Posted on February 1, 2018 by Reegan Barnett | Comment (0)
The advent of the cloud has changed the way data centers operate. At one time, they consisted of a more a simplistic networking infrastructure, one that relied on separate racks, targeted staff and distinct management tools to get the job done. It was a setup that worked at the time because the applications, themselves, were separate and used only local resources to run.
Today, businesses are largely Internet-dependent and that changes how things work and operate. Data centers utilize applications that work together via the web and cloud services. That shift has given birth to the hyperscale data center.
What is a Hyperscale Data Center?
Hyperscale computing refers to an architecture that expands and contracts based on the current needs of the business. That scalability is seamless and involves a robust system with flexible memory, networking, and storage capabilities.

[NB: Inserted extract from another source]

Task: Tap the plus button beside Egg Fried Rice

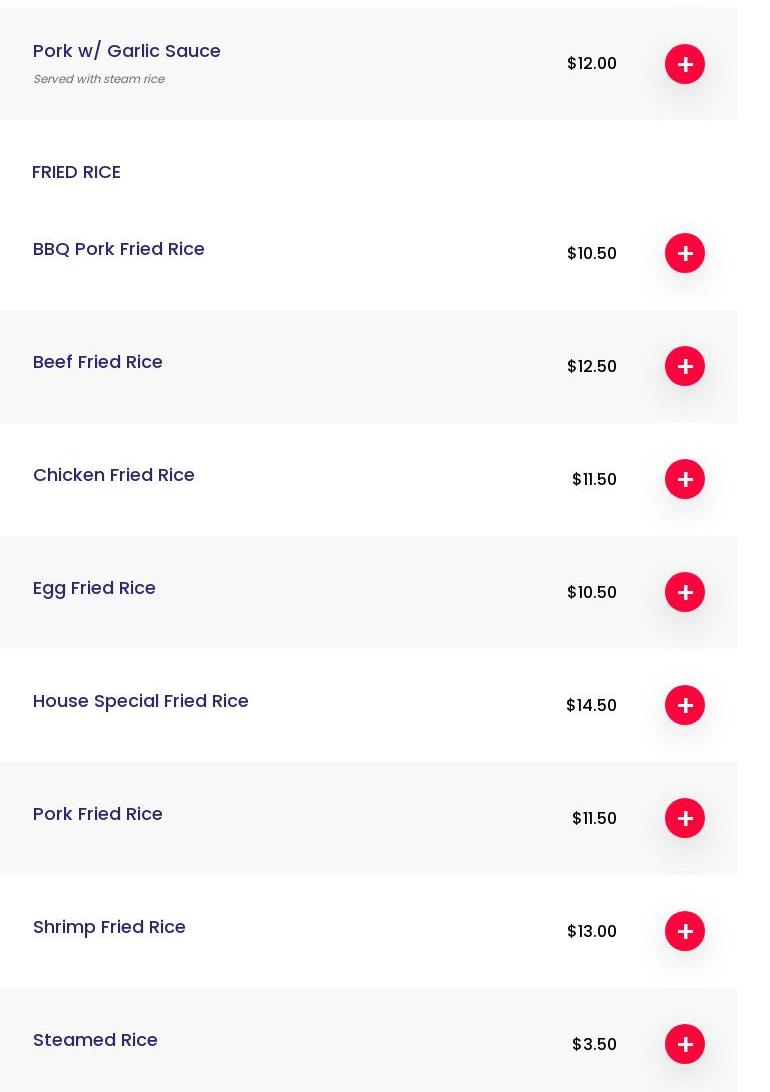Action: coord(684,592)
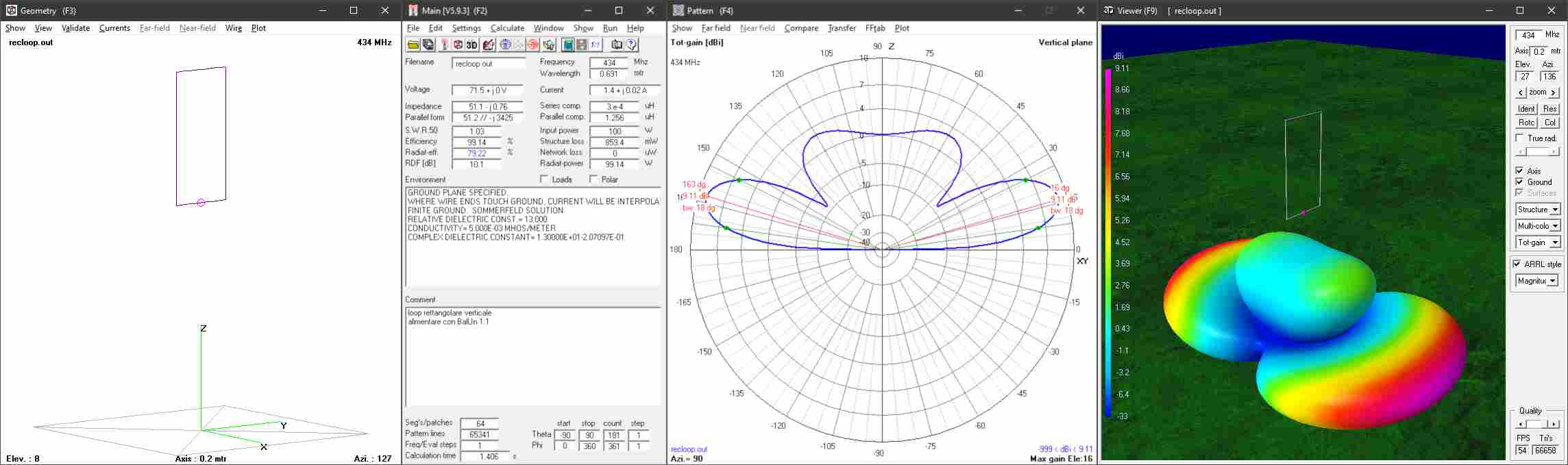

The hyperscale data center is built around three key concepts:
Unlike old-school data center architecture, the hyperscale model works with hundreds of thousands of individual servers that are made to operate together via a high-speed network. The form factors, by design, work to maximize performance.
Hyper-scaling These Data Centers
Scalability is a major feature of these new age data centers and it works in two ways. Horizontal scaling, known as scaling out, means increasing the machines working in the network. Vertical scaling, or scaling up, adds additional power to the machines already in service.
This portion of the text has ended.